Мотив (Ермаков) - страница 88

Мне сделалось скверно. Так вот почему Леня-Боровок ошивается каждый вечер у приемного пункта Данилы Петровича! А в витрине городской настенной газеты «Они мешают нам жить» опять появилась моя фотография, копия той, которую я выкрал. И сопроводительная надпись была та же самая. Кто-то всерьез взялся за нас…

9. ПЕЧКА

Татьяна затеяла большую стирку: кастрюли с пузырящимся в них бельем, тазы с мыльной водой, стиральная доска… В такие дни лучше не подходить к Татьяне — она становилась придирчивой и злющей, будто обстирывала весь белый свет, а не себя только.

Я отправился разыскивать печку. Всю ночь она снилась мне: маленькая, чугунная.

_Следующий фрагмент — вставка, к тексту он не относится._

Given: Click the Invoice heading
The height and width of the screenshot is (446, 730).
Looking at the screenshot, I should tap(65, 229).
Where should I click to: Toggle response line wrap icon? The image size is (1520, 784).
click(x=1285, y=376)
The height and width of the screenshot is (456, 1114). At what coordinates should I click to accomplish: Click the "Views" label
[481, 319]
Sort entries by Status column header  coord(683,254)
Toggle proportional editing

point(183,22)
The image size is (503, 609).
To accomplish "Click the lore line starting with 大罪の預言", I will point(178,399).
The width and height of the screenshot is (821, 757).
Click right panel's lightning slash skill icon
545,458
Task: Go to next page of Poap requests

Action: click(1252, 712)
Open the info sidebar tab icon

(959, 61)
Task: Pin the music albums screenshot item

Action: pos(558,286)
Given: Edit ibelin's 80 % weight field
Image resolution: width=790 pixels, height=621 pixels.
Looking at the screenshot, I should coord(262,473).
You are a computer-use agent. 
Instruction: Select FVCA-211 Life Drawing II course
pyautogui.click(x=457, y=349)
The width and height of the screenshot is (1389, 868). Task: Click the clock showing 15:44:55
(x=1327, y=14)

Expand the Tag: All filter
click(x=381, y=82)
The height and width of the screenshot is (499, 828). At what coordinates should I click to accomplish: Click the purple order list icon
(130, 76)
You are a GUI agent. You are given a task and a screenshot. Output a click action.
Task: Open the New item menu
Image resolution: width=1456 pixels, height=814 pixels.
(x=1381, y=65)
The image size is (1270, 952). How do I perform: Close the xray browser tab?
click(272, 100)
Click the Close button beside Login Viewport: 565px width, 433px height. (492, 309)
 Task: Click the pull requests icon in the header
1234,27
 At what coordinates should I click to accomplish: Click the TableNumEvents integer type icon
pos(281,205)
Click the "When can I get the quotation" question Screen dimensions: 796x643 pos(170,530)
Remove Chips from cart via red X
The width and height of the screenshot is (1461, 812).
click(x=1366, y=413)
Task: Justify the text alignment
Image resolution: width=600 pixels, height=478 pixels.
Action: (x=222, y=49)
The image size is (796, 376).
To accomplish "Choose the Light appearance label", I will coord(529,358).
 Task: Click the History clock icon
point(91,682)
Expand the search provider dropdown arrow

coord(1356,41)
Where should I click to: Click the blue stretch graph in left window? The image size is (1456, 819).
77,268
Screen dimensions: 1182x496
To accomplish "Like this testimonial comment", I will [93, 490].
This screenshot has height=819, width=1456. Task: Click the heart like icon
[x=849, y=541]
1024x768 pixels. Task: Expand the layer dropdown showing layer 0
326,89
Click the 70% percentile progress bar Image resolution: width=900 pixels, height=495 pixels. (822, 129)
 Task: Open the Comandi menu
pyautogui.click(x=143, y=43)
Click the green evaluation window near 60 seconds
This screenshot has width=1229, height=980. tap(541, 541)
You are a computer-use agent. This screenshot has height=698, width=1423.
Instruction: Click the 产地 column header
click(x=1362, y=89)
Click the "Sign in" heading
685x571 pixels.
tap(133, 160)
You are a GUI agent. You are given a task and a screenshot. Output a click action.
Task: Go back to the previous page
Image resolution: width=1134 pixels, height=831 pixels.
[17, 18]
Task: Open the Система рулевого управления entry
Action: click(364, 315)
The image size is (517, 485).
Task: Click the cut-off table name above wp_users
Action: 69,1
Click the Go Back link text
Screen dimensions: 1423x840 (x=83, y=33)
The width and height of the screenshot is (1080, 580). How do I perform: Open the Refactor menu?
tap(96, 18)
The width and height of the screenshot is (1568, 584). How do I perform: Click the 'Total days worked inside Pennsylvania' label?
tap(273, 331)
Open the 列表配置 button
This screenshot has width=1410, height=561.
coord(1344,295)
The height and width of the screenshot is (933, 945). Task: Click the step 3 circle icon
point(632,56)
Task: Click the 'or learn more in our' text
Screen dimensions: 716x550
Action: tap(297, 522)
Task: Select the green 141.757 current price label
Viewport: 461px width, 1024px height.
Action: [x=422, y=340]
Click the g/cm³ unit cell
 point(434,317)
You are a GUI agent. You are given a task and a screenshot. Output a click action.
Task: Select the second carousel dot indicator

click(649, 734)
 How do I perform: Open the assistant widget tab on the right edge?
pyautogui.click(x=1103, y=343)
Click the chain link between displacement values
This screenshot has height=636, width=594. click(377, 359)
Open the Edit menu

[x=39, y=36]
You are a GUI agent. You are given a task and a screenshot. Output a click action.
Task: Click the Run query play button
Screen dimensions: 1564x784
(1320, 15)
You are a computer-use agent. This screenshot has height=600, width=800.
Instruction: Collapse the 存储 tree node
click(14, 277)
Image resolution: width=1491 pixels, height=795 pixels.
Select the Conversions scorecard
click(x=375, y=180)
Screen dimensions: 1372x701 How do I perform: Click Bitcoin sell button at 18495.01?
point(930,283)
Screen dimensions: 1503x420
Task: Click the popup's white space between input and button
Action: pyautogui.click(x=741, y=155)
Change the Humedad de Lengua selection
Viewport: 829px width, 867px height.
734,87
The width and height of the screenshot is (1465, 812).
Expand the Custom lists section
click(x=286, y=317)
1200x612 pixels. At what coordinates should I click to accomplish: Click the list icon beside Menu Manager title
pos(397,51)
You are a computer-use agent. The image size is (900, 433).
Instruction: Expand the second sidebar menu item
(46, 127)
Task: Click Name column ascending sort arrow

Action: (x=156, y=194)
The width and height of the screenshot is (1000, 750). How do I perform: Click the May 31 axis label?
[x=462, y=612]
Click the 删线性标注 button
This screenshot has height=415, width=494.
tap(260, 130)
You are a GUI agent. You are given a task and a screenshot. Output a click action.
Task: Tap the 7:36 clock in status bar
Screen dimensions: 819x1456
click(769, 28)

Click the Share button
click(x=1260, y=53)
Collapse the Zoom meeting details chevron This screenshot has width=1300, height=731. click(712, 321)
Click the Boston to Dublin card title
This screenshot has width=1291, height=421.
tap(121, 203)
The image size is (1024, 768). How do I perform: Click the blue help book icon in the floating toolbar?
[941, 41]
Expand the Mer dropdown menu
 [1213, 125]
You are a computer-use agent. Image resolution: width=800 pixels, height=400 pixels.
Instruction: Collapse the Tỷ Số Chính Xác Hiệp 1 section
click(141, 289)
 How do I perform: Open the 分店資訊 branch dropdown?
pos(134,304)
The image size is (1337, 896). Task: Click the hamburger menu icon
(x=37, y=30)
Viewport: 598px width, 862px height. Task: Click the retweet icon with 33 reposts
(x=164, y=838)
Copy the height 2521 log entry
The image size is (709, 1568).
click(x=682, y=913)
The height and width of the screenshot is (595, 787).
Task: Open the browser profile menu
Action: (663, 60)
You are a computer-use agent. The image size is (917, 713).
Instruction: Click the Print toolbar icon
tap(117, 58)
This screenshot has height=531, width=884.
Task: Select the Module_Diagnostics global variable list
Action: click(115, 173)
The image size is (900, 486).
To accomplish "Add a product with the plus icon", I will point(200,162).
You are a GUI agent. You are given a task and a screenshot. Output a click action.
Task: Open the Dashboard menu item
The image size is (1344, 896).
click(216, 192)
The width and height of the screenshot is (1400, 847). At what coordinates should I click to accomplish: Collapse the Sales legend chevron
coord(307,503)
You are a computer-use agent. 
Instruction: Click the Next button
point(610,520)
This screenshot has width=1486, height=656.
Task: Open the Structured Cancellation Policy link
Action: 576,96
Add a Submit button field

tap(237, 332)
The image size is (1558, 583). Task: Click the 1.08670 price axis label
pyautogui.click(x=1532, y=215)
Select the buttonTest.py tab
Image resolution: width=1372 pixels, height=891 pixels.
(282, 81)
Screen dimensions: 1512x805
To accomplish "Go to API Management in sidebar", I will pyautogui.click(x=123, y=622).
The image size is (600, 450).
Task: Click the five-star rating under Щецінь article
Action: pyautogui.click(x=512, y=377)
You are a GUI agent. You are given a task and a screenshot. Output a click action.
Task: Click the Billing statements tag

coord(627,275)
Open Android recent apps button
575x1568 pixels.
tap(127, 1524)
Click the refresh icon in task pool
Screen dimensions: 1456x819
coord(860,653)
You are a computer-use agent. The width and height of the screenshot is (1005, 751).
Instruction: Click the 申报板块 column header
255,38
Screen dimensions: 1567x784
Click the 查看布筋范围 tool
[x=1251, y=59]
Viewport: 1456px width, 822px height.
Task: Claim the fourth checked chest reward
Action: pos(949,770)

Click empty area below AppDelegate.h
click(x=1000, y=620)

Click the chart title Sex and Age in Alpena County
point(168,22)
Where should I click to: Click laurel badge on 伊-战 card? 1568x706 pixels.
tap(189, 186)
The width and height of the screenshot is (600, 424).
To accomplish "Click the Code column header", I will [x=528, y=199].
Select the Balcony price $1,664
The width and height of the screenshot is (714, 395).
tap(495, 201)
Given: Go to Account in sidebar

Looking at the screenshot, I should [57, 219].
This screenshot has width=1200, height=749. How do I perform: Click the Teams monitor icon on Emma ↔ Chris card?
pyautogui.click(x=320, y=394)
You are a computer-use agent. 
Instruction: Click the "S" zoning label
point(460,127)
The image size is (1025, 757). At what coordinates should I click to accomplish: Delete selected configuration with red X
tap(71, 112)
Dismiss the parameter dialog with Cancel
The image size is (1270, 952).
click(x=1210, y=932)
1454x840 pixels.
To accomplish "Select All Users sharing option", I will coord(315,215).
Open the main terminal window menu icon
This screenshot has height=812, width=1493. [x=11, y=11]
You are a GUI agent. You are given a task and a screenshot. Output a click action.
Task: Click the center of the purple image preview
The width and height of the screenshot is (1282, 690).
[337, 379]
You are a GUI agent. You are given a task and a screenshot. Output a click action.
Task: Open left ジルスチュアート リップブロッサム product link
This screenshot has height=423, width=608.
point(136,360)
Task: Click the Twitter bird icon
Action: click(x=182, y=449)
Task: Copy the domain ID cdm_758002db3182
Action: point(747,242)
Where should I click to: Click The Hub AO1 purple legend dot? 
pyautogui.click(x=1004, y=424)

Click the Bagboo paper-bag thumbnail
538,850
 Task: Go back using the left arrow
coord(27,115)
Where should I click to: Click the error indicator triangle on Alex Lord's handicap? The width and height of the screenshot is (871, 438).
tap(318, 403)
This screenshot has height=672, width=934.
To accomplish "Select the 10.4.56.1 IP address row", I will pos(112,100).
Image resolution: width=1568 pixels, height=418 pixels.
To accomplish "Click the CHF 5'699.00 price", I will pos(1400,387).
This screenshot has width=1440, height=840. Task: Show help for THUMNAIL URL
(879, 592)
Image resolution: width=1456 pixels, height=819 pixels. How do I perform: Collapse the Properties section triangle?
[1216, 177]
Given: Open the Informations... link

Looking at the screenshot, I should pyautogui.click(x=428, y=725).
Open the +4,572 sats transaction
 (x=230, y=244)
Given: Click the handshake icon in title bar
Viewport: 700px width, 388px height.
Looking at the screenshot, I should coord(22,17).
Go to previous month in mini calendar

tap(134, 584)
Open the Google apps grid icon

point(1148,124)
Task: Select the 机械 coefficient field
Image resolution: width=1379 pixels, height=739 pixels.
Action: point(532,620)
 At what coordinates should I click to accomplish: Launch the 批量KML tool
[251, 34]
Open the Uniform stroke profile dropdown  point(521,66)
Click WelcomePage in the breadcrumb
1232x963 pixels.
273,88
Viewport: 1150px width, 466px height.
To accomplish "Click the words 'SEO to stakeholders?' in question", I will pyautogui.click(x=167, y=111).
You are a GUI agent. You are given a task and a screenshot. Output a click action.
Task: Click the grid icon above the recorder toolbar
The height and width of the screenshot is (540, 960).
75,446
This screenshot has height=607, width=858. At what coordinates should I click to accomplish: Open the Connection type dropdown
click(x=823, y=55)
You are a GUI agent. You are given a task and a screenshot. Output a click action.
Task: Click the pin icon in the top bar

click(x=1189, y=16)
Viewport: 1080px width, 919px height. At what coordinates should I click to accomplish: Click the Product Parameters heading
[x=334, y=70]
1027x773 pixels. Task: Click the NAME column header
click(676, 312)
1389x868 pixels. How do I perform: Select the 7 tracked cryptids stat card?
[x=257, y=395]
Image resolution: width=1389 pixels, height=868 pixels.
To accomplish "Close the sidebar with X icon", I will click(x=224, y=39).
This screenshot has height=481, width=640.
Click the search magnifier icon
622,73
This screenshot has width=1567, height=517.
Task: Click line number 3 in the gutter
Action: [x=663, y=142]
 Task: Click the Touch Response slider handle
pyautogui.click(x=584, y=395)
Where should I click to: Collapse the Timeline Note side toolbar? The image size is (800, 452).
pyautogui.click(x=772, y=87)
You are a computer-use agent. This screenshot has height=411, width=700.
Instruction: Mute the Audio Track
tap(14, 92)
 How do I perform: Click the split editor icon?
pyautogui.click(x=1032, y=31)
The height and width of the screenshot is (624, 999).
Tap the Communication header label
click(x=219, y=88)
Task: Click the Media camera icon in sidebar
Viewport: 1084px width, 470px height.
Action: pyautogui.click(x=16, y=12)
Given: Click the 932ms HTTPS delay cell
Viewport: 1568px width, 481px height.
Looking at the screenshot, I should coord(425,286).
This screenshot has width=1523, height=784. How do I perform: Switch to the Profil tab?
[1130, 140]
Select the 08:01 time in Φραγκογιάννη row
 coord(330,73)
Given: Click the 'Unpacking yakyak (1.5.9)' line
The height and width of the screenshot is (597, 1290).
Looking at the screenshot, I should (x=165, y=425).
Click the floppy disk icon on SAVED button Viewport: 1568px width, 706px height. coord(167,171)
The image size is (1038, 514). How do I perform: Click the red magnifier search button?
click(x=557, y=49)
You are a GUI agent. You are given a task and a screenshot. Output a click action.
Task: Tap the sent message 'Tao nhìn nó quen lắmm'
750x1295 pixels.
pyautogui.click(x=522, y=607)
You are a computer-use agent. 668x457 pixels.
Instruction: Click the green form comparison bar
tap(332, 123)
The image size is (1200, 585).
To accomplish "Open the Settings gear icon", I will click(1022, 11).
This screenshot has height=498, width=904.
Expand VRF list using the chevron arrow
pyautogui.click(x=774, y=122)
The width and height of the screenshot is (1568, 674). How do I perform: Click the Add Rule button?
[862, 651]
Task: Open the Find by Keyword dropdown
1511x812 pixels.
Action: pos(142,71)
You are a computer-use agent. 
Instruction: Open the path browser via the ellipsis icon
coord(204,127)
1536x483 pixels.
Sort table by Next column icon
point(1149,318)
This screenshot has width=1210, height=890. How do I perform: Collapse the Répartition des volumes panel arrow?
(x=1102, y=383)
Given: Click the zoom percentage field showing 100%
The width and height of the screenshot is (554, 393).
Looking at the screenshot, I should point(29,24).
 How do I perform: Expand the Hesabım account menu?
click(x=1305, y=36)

Но вот где раздобыть ее? Я вспомнил бородатого стрелочника, как он насыпал уголь в ведро возле своей полосатой будки на переезде. Не выручит ли он меня!..

Слегка подморозило, припорошило твердым, как крупа, снегом, и загуляла бесшабашная посвистывающая метелица.

— Печка, говоришь, надобна? — задумчиво переспросил бородатый стрелочник, опираясь на метлу. — Махонькая, говоришь?

— Маленькая.

— Это тебе дороже обойдется… Чугунная, говоришь?

— Лучше бы чугунная.

— И это учтем. Приходи часам к четырем, может, что и сморокуем.

Мело сильнее. Куда теперь? Что поделывает сейчас Дина? Я ни на секунду не забывал о ней, она все время как бы шла рядом со мною. Незаметно я очутился у приемного пункта. Внутри его горел свет. Значит, наши вернулись из Наттоваракки. Дверь в пункт была не заперта. Вызвав сварливую перебранку пустых консервных банок, нанизанных на веревку, я вошел в переднюю комнату.

Данила Петрович, посвежевший и повеселевший, сидел за приемной стойкой и читал свежие газеты. Из задней комнаты пахло ухой. Ком из медных смятых окладов от икон лежал на стойке. Оказалось, его припер Леня-Боровок. Он собирался в отпуск в Петрозаводск, ему позарез нужны были деньги. Наверняка он ограбил каких-нибудь несчастных старух, ободрал оклады, а иконы расколол топором. Леня обещал наведываться еще. Я попросил Данилу Петровича узнать, не раздобудет ли Леня мне печку — маленькую, чугунную…

Суматошно забренчали консервные банки. Вошел, ссутулившись, Полуянов, досадливо морщась, натянул веревку, гася бренчание.

— На такой вот ерунде моя разведгруппа засыпалась в марте сорок третьего под Тихвином, — с застарелой горечью в голосе пояснил он. — Два трупа подарили немцам. А я полгода отвалялся в госпитале.

Они, кажется, подружились — Данила Петрович и Полуянов. Это хорошо. Веселее им будет. Чтобы не мешать им, я, нахлобучив шапку, вышел из пункта.

Метель усилилась. Ходить затянутыми скользкой ледяной коркой улицами небезопасно было. Того и гляди, собьет с ног. В четыре часа я толкнул дверь в будку стрелочника. Он встретил меня неприязненно.